Home › Buying a Saddle to suit the Rider

Buying a dressage or show saddle, for some, is not a joyful experience.  A number of riders end up with a saddle that at first seems comfortable for the horse but, within weeks to months, is causing pain and behavioural problems. Months later and a trip or two to a saddler, things are either under control or, because of saddle incompatibility with the horse, the horse is unhappy and behaving badly, and the rider is about to take up jogging.  Below is the first of a two part series on selecting a new saddle.

So you have found a saddle that appears to suit your horse.  What about yourself?  Saddles need to suit the style of riding that the rider wishes to adapt (very upright posture or more of a slight chair seat). (Upright posture is certainly more bio-mechanically kind to the horse's back). They need to be comfortable for the rider, so that the rider is not, say, protectively tensing in the inner thigh or favouring one side of their body. 

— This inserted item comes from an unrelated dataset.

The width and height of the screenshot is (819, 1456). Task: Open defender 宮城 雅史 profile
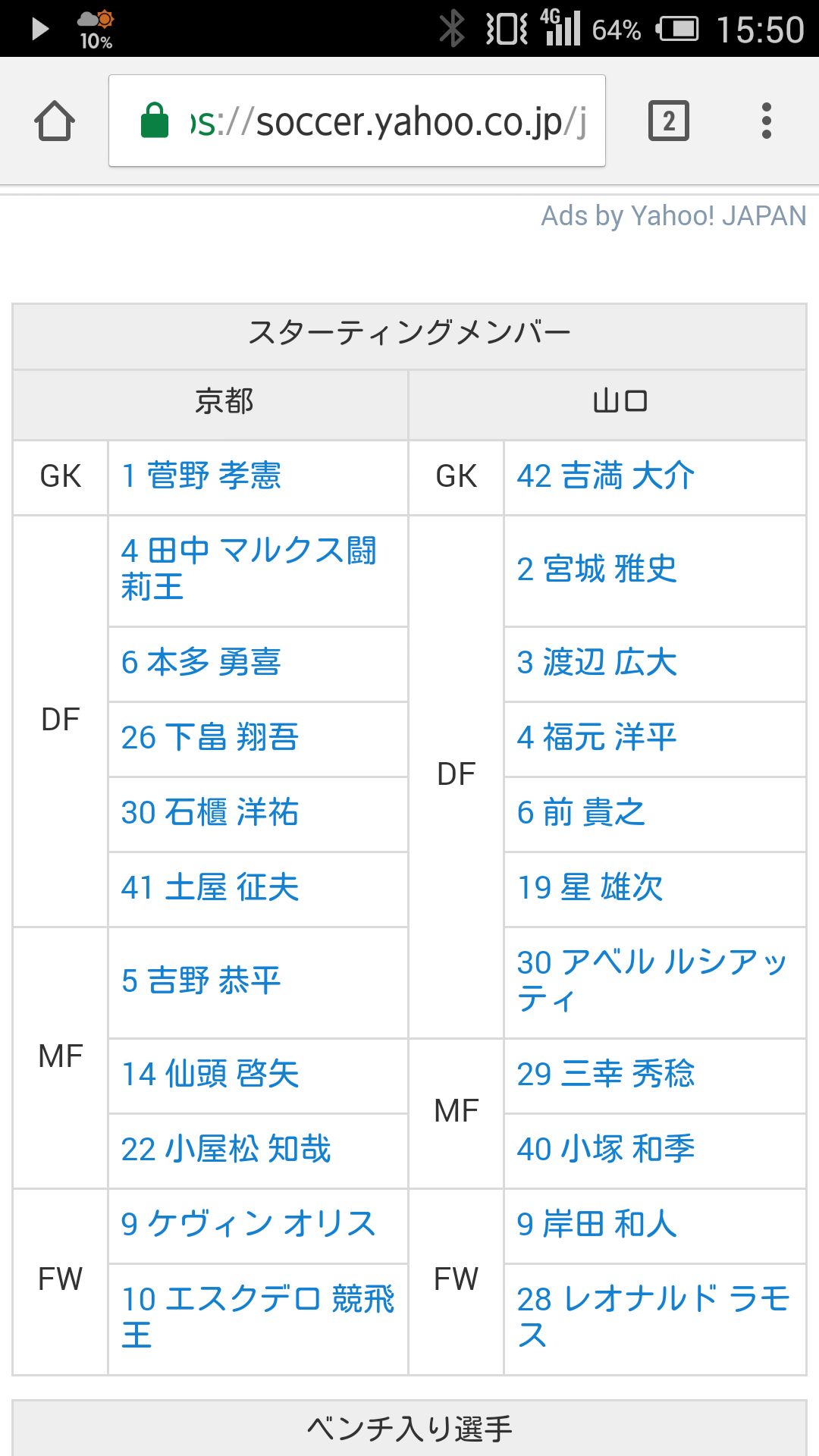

Saddles are designed mainly for men and thus suit the narrower male pelvis, and more highly set hip sockets. Eighty per cent of women have a wider distance between seat bones, lower pubic arches and effectively lower set hip sockets, than men of the same height.  Saddles that are more suited to women are ones that have a broad flat seat that have enough room between the seams for the seat bones and that do not put too much pressure on the inner thigh and pubic arch.  Saddle seats which rise up quickly from the saddle seat to the pommel are likely to readily jar the pubic region.

Strangely enough, according to the latest research (Dr Bernie Masters PhD “An examination of the neuro-musculo-skeletal health of the horsewoman in relation to saddle design”), experienced women seem to have adapted unconscious strategies to cope with the saddle being too narrow, to the point, that where given the choice, experienced riders keep going back to saddle types that they are used to.  It is only the new riders that more immediately select saddle shapes that are more ergonomically and physically suited to them. 

As a result it will probably be some time in the future before the public, and thus the manufacturers, are ready for saddles that are specifically designed for the wider female pelvis.  Change takes time, and eventually many women will wonder how they ever sat in the older saddles.  (Change will occur because women will ride better in saddles that are more comfortable for them.)

Conflict of ideals and comfort often occur when choosing a saddle.  Close contact reduces the movement between the horse and rider and thus stresses the horses spine less.  Vertically challenged women, however, might find that riding large horses with a close contact saddle causes their hip joints to be stressed.  The need to spread one’s legs more directly around the horse as one gets closer to the horse can make a huge difference to some, especially those suffering from arthritis of the hip joint.  As a result some riders require saddles which are raised higher off the horse.

The location of stirrup points varies a little between saddles and is important to both rider posture and comfort.  Sufferers of hip problems will usually be more comfortable in saddles with forward stirrup points in that such saddles create more of a chair seat.  The more forward the leg, the easier it is to get one’s leg around the horse and the more comfortable is for the hip.  Stirrup points that are set further back allow a more correct, upright posture, but as mentioned this can be uncomfortable for some.

Saddle seat size – basically the rider should be able to fit their hand comfortably between their behind and the cantle of the saddle seat.  Small saddles are likely to cramp the rider and shift the rides weight toward the rear of the saddle.

Saddle seat depth is another issue. A deeper seat is usually suited to less experienced riders, flatter more open seat for well balanced riders. More open seats allow more movement of the rider as the rider accommodates for different gaits and postures of the horse, thus making being ridden more comfortable for the horse and also making possible the use of more refined seat aids.  Deeper seats usually require a bigger saddle if the saddle is to be comfortable for the rider

The standard for flap length is that the flap of the saddle should extend to the middle of the calf of the rider’s leg.  Tall riders, in particular may need specially fitted saddle flaps.

My guess is that many horse owners are surprised to find out how complicated it is to select the optimum saddle for both the rider and the horse.  It is a long process and is full of compromise.  However knowing more of what to look for, and a bit more thought about factors that are going to affect both the rider and the horse, is going to do one thing – make that new saddle and future riding much more of a pleasure.